╭─ Text segment
I first started paying attention to politics when Carter was in office. I couldn’t vote back then, but I thought Carter was getting a raw deal leading up to the election of 1980. His policies weren’t anything to brag about, but the weakness of the president and the country that conservatives railed about was largely an illusion that they invented simply as a tool to use against him. As history has demonstrated, Reagan didn’t know anything more than how to hit a mark and say a line (mostly) correctly; and people in his employ did negotiate with the Iranian hostage takers. In 1984. Negotiate again in 1984? Who knows.
Reagan’s term in office was hardly anything to brag about either, in spite of what armies of conservatives say on the subject. During Reagan’s term in office the Soviet Union did begin to collapse, and the Berlin wall did fall during his VP’s only term as President; but the fall of the Soviet Union and the Berlin Wall that represented it had almost nothing to do with US policies in the region and had everything to do with the ham-handed bureaucrats in the USSR. The Soviet Union falling was a result of Glasnost, a call by the Soviet people and their president who was specifically elected to usher in a new era of openness. (fixed that sentence. -ed.) What Reagan should be known for, the albatross that he should wear, is Reaganomics or trickle-down economics, which has been shown to be a complete failure and has actually contributed more to economic instability than any other action committed by any other US executive in modern history.
╰─
Answer these questions from the passage on Carter and Reagan:
(a) Which election did the writer think Carter was getting a raw deal leading up to?
(b) What does the passage say the Soviet Union's fall was a result of?
(c) What does the writer say Reagan should be known for?
Rely on the text above and nothing else.
╭─ Information shown
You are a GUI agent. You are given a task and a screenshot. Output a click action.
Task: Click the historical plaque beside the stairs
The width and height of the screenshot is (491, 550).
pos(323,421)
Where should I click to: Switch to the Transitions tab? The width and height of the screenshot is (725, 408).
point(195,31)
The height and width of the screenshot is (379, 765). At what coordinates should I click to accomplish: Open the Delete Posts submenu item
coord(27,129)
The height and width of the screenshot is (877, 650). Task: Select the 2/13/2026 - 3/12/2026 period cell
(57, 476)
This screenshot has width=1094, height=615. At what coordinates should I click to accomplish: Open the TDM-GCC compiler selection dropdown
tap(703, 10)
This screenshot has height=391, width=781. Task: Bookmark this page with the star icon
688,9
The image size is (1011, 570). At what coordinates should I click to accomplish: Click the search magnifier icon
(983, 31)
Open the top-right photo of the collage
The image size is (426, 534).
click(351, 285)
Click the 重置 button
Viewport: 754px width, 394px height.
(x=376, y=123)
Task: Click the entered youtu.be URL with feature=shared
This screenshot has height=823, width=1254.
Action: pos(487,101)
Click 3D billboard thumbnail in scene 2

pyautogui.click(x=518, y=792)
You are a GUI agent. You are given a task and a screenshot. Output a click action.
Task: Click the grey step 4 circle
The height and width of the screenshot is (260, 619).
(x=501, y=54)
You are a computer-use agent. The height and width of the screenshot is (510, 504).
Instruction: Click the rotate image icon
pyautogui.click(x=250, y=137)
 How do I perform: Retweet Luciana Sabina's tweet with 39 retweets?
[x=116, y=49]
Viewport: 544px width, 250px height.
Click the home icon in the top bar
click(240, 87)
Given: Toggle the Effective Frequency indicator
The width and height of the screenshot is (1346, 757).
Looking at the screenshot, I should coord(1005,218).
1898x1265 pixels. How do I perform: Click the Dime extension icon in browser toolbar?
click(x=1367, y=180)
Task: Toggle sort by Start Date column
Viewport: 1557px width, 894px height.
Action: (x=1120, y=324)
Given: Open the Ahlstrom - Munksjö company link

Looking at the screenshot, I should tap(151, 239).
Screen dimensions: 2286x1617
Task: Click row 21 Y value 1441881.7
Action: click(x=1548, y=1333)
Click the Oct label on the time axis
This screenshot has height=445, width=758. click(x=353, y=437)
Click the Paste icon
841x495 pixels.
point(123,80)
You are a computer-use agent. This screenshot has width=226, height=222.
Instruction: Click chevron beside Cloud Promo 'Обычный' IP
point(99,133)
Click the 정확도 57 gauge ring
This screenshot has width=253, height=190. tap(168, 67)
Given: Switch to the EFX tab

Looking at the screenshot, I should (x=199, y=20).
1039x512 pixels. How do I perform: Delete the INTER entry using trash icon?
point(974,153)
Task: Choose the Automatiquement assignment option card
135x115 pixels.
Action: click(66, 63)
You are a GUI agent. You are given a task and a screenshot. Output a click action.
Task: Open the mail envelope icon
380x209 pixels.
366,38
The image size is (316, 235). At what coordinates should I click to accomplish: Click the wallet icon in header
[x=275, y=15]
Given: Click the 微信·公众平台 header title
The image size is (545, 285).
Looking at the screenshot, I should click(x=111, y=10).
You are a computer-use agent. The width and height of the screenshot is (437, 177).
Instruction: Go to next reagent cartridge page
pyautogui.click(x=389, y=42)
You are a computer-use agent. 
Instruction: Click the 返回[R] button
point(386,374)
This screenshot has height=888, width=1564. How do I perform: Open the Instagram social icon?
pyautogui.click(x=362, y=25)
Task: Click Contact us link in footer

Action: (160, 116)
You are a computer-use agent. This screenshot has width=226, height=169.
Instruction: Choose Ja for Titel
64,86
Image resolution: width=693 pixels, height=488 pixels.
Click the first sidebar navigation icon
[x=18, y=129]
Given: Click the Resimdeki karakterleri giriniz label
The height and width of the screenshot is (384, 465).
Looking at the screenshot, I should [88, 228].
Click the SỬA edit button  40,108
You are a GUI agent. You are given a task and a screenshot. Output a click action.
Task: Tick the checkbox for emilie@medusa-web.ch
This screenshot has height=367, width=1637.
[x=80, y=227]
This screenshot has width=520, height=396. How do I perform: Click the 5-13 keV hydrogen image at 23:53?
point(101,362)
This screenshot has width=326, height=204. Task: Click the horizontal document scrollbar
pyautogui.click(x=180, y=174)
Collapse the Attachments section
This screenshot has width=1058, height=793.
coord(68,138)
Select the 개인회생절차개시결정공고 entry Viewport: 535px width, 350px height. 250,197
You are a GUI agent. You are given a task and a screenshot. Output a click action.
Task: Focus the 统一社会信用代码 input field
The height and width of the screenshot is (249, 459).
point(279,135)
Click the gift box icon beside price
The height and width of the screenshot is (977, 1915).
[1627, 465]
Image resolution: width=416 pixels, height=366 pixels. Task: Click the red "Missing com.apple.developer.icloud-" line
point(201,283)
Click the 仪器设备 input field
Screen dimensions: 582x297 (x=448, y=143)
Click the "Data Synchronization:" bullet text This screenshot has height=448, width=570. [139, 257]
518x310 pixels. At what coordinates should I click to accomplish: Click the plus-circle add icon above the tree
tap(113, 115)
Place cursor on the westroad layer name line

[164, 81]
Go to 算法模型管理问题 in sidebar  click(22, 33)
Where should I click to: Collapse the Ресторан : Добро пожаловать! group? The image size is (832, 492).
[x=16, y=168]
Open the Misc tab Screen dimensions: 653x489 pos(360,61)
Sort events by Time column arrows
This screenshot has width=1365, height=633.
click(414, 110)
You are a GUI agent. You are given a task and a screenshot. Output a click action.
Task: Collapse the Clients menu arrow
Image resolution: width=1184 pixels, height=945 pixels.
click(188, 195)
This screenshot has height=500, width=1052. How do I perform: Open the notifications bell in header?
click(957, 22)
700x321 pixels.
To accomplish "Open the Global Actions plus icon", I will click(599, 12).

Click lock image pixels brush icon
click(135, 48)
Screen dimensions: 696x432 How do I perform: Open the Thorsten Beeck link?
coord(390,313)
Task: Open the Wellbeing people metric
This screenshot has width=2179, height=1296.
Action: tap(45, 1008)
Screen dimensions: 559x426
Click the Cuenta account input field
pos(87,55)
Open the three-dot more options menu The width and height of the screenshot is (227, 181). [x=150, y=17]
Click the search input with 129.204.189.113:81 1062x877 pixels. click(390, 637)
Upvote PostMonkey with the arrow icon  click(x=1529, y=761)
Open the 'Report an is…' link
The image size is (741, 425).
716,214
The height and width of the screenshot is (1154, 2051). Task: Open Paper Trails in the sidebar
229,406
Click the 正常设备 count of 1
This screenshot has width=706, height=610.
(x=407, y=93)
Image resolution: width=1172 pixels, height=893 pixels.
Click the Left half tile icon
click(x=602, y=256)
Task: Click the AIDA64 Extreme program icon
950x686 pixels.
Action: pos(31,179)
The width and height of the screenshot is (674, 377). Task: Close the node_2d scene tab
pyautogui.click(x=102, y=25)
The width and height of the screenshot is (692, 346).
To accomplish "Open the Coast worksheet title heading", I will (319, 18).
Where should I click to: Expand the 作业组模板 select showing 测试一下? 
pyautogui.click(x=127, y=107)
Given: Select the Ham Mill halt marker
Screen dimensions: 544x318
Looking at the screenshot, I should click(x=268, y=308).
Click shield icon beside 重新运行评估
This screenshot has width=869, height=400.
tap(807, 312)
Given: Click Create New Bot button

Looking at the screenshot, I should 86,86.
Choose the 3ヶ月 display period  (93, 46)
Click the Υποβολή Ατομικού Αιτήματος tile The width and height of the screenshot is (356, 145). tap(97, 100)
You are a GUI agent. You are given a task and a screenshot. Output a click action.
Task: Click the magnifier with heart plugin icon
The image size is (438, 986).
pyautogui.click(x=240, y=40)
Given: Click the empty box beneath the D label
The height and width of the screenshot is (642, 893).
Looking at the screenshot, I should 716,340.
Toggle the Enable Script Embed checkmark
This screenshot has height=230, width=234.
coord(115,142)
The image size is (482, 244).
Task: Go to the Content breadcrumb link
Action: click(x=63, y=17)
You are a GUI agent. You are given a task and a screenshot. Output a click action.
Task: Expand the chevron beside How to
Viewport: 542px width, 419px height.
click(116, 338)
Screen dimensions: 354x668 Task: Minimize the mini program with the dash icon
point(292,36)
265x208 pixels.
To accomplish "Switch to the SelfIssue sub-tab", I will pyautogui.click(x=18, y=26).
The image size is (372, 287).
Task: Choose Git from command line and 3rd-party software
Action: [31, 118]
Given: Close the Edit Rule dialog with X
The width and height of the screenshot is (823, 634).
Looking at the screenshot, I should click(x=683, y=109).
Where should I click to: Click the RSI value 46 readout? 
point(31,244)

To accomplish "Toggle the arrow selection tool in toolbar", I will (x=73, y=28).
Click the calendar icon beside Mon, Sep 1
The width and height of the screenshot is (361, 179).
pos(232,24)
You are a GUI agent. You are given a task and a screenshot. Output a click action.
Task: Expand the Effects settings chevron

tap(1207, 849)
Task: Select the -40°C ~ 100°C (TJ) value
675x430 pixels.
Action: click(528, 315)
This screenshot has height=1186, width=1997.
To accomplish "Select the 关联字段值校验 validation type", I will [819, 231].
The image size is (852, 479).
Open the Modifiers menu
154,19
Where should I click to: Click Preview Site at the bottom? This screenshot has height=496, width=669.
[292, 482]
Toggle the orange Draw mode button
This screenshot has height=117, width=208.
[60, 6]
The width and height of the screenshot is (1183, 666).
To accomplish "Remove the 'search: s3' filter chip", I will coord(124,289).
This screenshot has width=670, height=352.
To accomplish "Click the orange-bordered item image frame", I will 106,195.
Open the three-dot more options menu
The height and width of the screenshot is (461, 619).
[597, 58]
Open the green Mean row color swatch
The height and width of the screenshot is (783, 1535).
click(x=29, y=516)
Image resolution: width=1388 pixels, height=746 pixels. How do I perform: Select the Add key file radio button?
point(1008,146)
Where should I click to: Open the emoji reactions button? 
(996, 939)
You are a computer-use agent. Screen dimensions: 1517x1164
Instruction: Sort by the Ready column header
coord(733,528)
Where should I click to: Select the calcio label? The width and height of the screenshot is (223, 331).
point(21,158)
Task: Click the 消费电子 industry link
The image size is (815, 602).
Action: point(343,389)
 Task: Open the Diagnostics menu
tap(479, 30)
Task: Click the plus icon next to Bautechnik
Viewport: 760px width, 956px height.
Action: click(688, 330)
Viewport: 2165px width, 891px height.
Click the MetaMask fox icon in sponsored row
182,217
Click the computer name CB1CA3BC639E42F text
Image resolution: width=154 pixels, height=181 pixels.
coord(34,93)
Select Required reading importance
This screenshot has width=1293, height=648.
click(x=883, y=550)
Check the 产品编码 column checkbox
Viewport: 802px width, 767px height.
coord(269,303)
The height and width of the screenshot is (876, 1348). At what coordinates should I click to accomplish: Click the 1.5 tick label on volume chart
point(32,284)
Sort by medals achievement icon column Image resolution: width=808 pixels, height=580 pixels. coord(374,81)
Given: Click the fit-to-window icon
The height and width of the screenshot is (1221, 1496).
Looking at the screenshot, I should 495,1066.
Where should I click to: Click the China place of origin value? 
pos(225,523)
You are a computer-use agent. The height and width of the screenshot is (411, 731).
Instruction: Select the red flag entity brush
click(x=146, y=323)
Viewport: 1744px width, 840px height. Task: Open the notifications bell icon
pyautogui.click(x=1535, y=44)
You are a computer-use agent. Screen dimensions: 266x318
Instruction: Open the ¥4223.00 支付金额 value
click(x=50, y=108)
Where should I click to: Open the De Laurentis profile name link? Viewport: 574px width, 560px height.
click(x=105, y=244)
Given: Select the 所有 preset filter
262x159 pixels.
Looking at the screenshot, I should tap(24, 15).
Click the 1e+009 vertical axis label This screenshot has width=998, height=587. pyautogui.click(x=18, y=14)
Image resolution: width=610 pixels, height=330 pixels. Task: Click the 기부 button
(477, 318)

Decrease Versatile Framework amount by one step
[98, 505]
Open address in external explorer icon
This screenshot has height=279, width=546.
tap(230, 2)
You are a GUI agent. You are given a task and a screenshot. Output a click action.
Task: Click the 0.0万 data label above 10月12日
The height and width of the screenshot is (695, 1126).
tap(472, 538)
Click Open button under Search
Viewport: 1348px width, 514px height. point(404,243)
╰─
**Answer for the task:**
(a) The election of 1980.
(b) Glasnost.
(c) Reaganomics, or trickle-down economics.